## WHAT TO DO
Could you transcribe each record below exactly as written, setting the pictures aside?

[Records contained in a dataset]
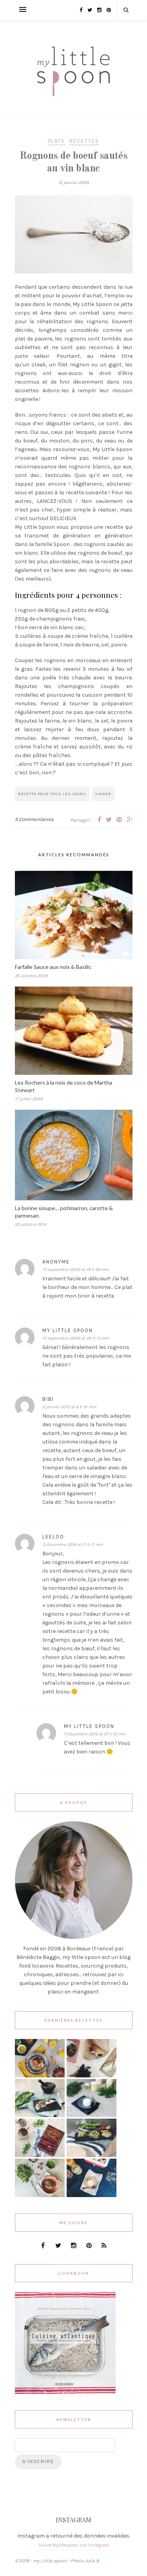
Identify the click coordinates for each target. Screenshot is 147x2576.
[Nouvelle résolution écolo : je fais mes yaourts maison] (91, 2195)
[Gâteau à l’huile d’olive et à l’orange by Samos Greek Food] (40, 2075)
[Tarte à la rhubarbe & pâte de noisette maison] (40, 2155)
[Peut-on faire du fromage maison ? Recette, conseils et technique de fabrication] (91, 2115)
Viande (103, 794)
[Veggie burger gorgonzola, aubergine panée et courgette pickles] (91, 2075)
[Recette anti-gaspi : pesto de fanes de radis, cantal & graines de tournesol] (40, 2195)
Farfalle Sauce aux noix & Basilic (53, 966)
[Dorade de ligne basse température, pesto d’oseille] (40, 2115)
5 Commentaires (34, 819)
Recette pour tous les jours (52, 794)
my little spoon (67, 1330)
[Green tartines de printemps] (91, 2155)
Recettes (84, 141)
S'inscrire (38, 2461)
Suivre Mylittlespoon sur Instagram (73, 2545)
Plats (56, 141)
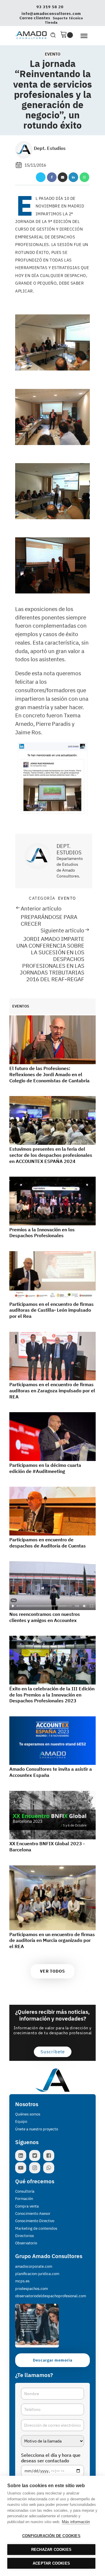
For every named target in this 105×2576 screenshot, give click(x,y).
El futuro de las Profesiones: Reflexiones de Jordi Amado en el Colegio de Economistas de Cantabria (49, 1074)
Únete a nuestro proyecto (36, 2129)
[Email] (62, 177)
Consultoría (24, 2191)
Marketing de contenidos (36, 2228)
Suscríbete (53, 2051)
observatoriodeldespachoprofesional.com (50, 2296)
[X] (41, 177)
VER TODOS (52, 1971)
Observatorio (26, 2243)
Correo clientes (35, 18)
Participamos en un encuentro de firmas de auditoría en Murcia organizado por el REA (52, 1940)
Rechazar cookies (51, 2549)
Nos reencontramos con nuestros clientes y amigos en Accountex (44, 1617)
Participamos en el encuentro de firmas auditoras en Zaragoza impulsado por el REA (52, 1391)
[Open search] (53, 35)
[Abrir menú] (84, 35)
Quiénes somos (27, 2114)
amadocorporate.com (33, 2266)
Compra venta (27, 2206)
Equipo (21, 2121)
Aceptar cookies (51, 2563)
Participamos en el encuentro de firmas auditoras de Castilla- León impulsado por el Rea (51, 1310)
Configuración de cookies (51, 2536)
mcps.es (22, 2281)
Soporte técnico (68, 18)
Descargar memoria (52, 2360)
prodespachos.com (31, 2288)
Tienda (51, 22)
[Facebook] (52, 177)
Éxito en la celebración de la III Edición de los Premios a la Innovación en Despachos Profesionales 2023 (51, 1695)
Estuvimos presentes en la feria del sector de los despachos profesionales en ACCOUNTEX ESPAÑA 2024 (50, 1155)
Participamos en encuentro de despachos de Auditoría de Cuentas (47, 1543)
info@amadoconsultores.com (51, 13)
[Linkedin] (73, 177)
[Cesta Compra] (66, 34)
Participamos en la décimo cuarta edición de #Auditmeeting (45, 1468)
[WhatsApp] (84, 177)
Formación (24, 2198)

## COMPLETED TASK
Identify the click coordinates for each target. Screenshot is 147x2576.
[Nouvelle résolution écolo : je fais mes yaourts maison] (91, 2195)
[Gâteau à l’huile d’olive et à l’orange by Samos Greek Food] (40, 2075)
[Tarte à la rhubarbe & pâte de noisette maison] (40, 2155)
[Peut-on faire du fromage maison ? Recette, conseils et technique de fabrication] (91, 2115)
Viande (103, 794)
[Veggie burger gorgonzola, aubergine panée et courgette pickles] (91, 2075)
[Recette anti-gaspi : pesto de fanes de radis, cantal & graines de tournesol] (40, 2195)
Farfalle Sauce aux noix & Basilic (53, 966)
[Dorade de ligne basse température, pesto d’oseille] (40, 2115)
5 Commentaires (34, 819)
Recette pour tous les jours (52, 794)
my little spoon (67, 1330)
[Green tartines de printemps] (91, 2155)
Recettes (84, 141)
S'inscrire (38, 2461)
Suivre Mylittlespoon sur Instagram (73, 2545)
Plats (56, 141)
For every named target in this 105×2576 screenshot, give click(x,y).
El futuro de las Profesiones: Reflexiones de Jordi Amado en el Colegio de Economistas de Cantabria (49, 1074)
Únete a nuestro proyecto (36, 2129)
[Email] (62, 177)
Consultoría (24, 2191)
Marketing de contenidos (36, 2228)
Suscríbete (53, 2051)
observatoriodeldespachoprofesional.com (50, 2296)
[X] (41, 177)
VER TODOS (52, 1971)
Observatorio (26, 2243)
Correo clientes (35, 18)
Participamos en un encuentro de firmas de auditoría en Murcia organizado por el REA (52, 1940)
Rechazar cookies (51, 2549)
Nos reencontramos con nuestros clientes y amigos en Accountex (44, 1617)
Participamos en el encuentro de firmas auditoras en Zaragoza impulsado por el REA (52, 1391)
[Open search] (53, 35)
[Abrir menú] (84, 35)
Quiénes somos (27, 2114)
amadocorporate.com (33, 2266)
Compra venta (27, 2206)
Equipo (21, 2121)
Aceptar cookies (51, 2563)
Participamos en el encuentro de firmas auditoras de Castilla- León impulsado por el Rea (51, 1310)
Configuración de cookies (51, 2536)
mcps.es (22, 2281)
Soporte técnico (68, 18)
Descargar memoria (52, 2360)
prodespachos.com (31, 2288)
Tienda (51, 22)
[Facebook] (52, 177)
Éxito en la celebración de la III Edición de los Premios a la Innovación en Despachos Profesionales 2023 (51, 1695)
Estuvimos presentes en la feria del sector de los despachos profesionales en ACCOUNTEX ESPAÑA 2024 (50, 1155)
Participamos en encuentro de despachos de Auditoría de Cuentas (47, 1543)
info@amadoconsultores.com (51, 13)
[Linkedin] (73, 177)
[Cesta Compra] (66, 34)
Participamos en la décimo cuarta edición de #Auditmeeting (45, 1468)
[WhatsApp] (84, 177)
Formación (24, 2198)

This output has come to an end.